Are we not all historians?

William Pooley in his blog joins in on an interesting debate; when it comes to history are we Asking the Wrong Questions? Asking a Western audience to name their top ten (or three or five) historic figures often results in a list of white men, with a couple of infamous women thrown in. When @HistoryExtra asked this question the results included those traditionally (in elitist terms) perceived as the “good and the great (or infamous)”:

  • Queen Victoria
  • Alfred the Great
  • Richard III
  • Adolf Hitler

Of course these people made a huge impact on the world: if we are to believe the historians who tell their stories. But, we make an impact too: you and me. Ever made a sacrifice for someone else? Ever asked for a favour? Ever helped somebody for no other reason than you could? Did you not impact on that person’s life? Did they not impact on yours?

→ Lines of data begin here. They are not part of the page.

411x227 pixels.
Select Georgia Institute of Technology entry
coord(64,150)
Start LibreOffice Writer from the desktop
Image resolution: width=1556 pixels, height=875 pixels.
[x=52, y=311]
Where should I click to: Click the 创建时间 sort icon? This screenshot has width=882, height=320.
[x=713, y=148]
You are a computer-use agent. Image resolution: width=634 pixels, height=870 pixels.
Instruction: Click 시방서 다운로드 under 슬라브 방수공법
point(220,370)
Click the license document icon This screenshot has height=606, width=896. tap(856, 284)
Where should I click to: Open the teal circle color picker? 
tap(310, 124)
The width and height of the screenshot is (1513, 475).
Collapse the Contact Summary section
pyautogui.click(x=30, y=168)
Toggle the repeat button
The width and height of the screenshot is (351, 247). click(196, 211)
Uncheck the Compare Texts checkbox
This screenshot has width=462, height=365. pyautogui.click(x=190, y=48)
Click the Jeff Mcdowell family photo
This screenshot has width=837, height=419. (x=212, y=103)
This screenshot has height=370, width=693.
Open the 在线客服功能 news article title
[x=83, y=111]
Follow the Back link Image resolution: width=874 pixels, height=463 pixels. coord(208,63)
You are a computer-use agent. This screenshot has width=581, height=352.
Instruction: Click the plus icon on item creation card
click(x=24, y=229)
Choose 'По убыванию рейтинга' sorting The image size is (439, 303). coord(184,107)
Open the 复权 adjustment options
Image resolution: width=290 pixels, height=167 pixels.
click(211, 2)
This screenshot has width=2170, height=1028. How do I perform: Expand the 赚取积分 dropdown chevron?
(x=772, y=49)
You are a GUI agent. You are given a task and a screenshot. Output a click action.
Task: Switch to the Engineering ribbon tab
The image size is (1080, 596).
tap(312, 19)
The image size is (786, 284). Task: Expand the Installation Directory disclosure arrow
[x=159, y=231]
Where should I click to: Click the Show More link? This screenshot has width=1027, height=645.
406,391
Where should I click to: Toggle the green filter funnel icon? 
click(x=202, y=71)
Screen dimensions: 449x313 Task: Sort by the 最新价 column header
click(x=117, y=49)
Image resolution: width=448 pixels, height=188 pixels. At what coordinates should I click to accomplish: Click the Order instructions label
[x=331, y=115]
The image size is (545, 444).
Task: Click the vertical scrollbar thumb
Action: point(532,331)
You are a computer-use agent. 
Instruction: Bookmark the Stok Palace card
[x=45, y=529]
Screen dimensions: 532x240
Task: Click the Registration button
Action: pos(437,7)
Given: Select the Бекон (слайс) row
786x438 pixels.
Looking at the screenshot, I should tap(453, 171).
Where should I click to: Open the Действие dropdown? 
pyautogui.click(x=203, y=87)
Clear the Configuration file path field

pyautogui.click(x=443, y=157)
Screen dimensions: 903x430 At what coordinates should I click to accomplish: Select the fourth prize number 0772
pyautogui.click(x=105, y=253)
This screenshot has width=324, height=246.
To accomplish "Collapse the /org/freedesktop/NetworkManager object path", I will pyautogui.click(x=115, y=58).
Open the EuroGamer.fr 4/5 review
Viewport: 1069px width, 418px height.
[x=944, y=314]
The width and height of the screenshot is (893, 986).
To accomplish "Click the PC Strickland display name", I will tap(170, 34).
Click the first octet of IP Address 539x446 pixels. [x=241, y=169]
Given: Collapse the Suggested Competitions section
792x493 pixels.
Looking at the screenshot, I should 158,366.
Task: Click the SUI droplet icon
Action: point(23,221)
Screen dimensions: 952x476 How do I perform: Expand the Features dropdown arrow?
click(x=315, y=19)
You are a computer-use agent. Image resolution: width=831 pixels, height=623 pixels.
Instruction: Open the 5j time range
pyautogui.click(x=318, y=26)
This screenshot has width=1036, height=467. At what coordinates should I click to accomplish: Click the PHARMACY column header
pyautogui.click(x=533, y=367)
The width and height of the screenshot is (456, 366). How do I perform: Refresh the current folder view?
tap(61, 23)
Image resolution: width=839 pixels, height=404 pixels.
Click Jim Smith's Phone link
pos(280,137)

Back in June Rebecca Rideal pulled out of the Chalke Valley History Festival. She was protesting that out of 148 speakers only 32 were women and only one a person of colour. If you do the maths that means that of 148 speakers 116 were white men. 116?

I’m a historian, but neither an academic, nor a published biographer (yet), rather I’m a person who lives and interprets history. An archivist by trade I have met people who thought they were “too stupid” to attend a history talk, that they would feel out of place and could never “research” anything for themselves. I have also met people self-publishing histories of their family, their house, or their village. Their stories are full of passion for the subject, the place and the people, because the people are their ancestors, the place is where they live, and the subject is close to their hearts. Understanding history helps humans to understand themselves and each other.

So, when you’re watching that famous historian’s TV show or podcast, or reading their books, remember that you are a historian too. You own interpretation is as valid as anyone else’s. Talk to your friends and relatives, and people who are neither, get to know your community’s heritage, maybe even pop into your local archive. Did you know that every county has at least one archive which is full of stories? Nottinghamshire’s has over four million documents covering 800+ years. And it will not cost you a penny to look at them.

History should be, to borrow from Lincoln’s famous Gettysburg Address, by the people and for the people. Are we not all people? Are we not all historians?